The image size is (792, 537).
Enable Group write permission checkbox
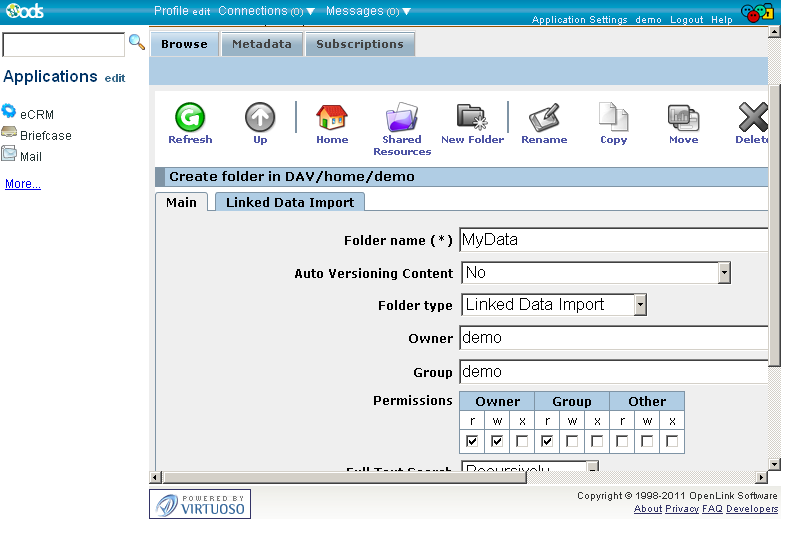coord(572,441)
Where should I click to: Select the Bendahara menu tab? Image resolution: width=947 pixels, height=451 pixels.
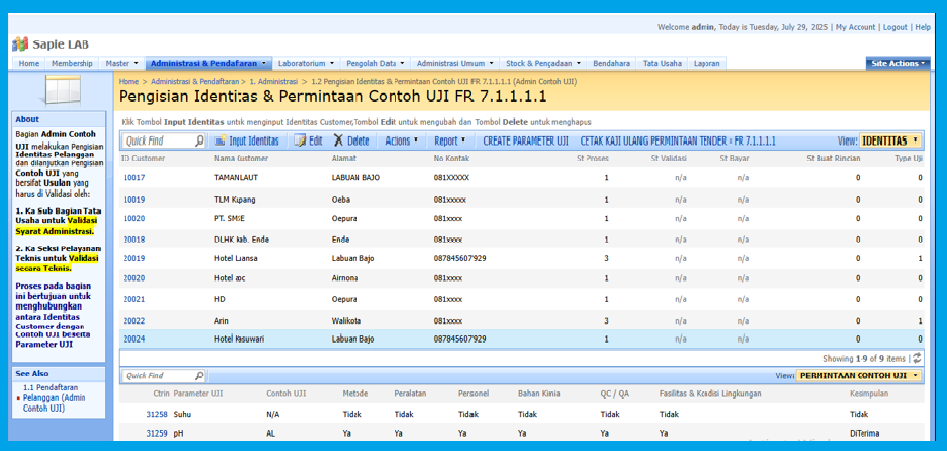[x=611, y=63]
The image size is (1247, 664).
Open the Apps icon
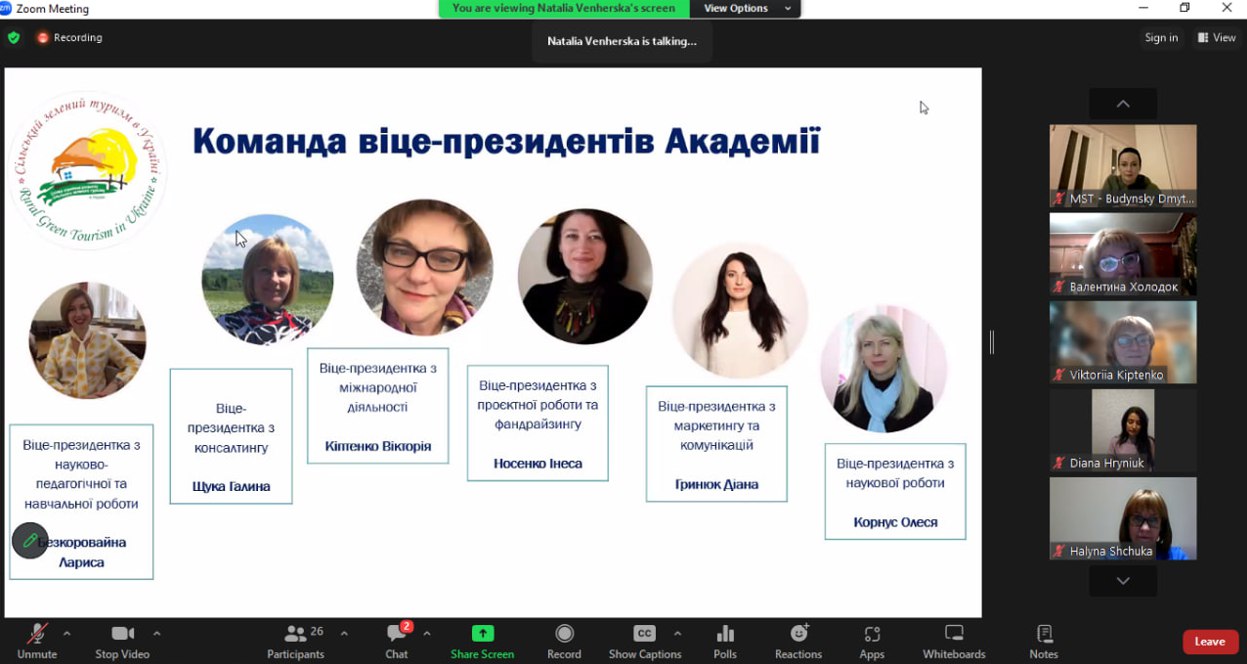(872, 641)
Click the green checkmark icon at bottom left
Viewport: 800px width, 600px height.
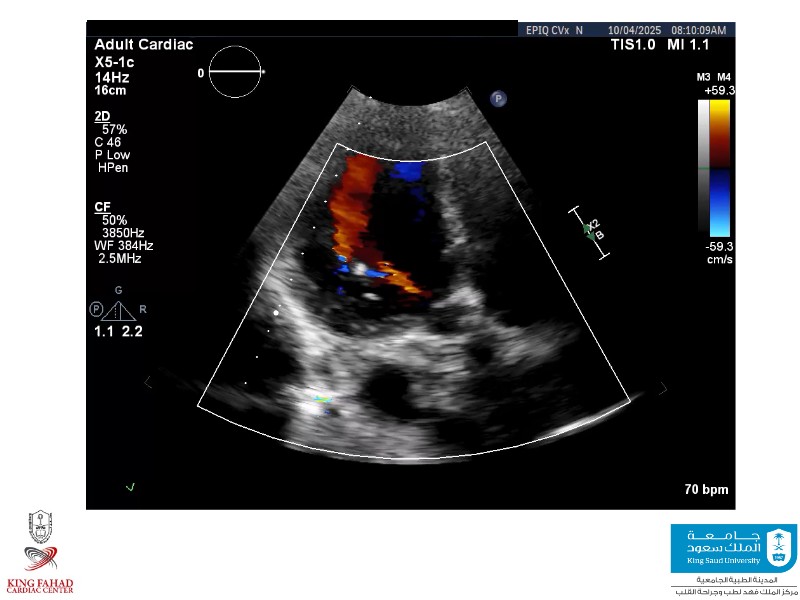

--

-- Problem to work on --
For every line of the material above that contains the word "size", show the line.

-- Output below --
The image size is (792, 537).
The image size is (1247, 664).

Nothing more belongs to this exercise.